Apparently, lawmakers in California now recognize ObamaCare for what it is: a shell game with no pea. State Senator Ed Hernandez (D-West Covina), chairman of the California Health Committee recently exclaimed, "What good is it if they [people] are going to have a health insurance card but no access to doctors?"

There was a doctor shortage before ObamaCare but the President's signature bill and grand theft will exacerbate the shortage. It is a "grand theft" because to pay for his >$1 trillion expansion of bureaucracy, Obama will take money from patient care services: $716 billion from Medicare. As Robert Moffit, PhD (Heritage Foundation) testified before Congress, "You cannot get more of something [viz., doctor care] by paying less for it."
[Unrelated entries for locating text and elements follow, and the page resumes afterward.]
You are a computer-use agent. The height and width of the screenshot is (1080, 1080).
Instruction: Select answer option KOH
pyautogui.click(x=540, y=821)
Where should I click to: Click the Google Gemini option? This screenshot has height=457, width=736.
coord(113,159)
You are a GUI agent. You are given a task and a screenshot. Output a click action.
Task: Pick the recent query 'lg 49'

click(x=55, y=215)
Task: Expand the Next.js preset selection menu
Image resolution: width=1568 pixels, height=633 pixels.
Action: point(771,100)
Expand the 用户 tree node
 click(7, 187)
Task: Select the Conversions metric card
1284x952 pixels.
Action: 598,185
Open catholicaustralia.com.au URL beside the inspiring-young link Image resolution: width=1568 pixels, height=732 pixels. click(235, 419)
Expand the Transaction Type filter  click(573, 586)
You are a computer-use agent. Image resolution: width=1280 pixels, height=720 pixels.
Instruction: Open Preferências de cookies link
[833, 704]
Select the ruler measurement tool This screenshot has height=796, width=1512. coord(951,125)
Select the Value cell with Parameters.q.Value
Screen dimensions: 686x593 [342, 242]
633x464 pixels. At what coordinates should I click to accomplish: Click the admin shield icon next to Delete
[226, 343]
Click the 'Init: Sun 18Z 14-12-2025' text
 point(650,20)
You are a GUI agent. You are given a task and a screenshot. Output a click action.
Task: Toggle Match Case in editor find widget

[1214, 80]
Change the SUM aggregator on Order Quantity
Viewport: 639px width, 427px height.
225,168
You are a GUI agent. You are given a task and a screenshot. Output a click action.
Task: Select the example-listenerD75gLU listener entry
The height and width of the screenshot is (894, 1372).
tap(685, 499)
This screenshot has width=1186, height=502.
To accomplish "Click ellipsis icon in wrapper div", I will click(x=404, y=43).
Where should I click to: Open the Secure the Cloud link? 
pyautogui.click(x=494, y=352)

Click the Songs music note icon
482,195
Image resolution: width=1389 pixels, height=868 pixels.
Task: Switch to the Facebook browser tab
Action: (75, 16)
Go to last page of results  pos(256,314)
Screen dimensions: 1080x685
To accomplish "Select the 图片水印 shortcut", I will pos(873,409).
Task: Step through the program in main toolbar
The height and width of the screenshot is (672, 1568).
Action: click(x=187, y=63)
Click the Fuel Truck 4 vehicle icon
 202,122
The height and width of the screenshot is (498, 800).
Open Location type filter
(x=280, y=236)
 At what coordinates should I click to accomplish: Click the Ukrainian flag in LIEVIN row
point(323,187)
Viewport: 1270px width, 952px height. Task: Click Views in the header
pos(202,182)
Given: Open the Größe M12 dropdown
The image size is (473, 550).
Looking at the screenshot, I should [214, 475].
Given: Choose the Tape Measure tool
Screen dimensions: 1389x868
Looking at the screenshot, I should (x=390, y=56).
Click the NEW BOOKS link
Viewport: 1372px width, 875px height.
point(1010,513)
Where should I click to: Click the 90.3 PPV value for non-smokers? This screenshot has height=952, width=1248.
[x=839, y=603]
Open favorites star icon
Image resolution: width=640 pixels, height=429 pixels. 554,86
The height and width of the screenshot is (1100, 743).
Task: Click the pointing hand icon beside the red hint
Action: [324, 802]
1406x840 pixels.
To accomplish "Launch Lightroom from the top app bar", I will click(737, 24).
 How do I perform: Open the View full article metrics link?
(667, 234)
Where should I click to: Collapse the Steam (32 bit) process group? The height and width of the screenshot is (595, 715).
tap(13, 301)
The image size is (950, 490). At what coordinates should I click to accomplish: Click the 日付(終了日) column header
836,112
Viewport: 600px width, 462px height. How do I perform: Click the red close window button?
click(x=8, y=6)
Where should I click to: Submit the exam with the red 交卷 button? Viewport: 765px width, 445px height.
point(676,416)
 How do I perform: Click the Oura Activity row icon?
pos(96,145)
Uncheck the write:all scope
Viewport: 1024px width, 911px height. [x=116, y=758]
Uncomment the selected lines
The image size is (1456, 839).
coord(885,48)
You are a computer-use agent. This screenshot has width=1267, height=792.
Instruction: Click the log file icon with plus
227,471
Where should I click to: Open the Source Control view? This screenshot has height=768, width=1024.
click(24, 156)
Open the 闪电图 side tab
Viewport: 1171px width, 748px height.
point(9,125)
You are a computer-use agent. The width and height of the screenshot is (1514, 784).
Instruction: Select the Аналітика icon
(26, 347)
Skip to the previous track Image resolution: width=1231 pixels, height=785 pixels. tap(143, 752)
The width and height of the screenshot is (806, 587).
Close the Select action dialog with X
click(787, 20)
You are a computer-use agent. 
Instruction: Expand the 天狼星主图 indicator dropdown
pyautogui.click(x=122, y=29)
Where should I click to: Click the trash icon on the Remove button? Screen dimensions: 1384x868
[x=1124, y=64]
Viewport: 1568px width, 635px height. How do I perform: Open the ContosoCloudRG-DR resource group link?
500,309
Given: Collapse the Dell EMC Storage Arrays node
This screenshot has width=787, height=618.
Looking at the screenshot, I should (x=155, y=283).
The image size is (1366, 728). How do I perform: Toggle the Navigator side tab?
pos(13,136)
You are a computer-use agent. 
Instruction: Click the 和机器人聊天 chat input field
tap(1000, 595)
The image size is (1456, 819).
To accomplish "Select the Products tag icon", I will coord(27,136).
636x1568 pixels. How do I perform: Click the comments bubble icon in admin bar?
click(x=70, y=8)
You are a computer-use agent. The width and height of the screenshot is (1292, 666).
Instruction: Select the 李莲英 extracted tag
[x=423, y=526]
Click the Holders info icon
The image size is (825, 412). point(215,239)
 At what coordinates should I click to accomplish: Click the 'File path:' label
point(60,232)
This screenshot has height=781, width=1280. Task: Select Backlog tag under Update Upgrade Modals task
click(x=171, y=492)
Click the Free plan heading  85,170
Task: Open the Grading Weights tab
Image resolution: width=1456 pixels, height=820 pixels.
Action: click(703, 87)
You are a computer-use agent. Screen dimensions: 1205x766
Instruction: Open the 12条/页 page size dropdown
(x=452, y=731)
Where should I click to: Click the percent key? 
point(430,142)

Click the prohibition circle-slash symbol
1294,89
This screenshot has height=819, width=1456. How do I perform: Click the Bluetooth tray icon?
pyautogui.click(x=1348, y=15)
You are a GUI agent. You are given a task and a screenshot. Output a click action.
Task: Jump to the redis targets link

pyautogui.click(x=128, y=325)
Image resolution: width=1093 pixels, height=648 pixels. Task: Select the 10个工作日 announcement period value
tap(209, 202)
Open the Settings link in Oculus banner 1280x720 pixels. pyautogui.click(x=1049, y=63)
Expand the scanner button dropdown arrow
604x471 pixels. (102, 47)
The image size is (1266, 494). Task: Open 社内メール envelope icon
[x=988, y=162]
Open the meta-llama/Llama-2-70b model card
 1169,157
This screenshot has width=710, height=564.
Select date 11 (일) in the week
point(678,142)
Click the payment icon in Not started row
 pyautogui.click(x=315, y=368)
To solve this ObamaCare-created problem -- more insured patients and even fewer doctors -- California will make things worse. It plans to allow less, probably inadequately qualified individuals to practice medicine. To cope with the ObamaCare-induced lack of access to care, California (and other States) must increase medical risks to patients.

It will also escalate financial "risk." Costs will go up, not down. Less qualified and certainly less experienced care providers will order more tests, prescribe unnecessary medications or procedures, and make more mistakes.

ObamaCare: puts patients at risk; is not affordable; and reduces care. Might the Patient Protection and Affordable Health Care Act of 2010 (P.L. 111-148, ObamaCare) be the most disingenuously titled Law of all time?

Deane Waldman, MD MBA, gave up practicing clinical medicine after the 2012 election saying, "I cannot practice ethical medicine under ObamaCare."  He is the author of "Uproot US Healthcare" and "Not Right! - Conversations with We The Patients" (May 2013) as well as Adjunct Scholar for the Rio Grande Foundation in New Mexico.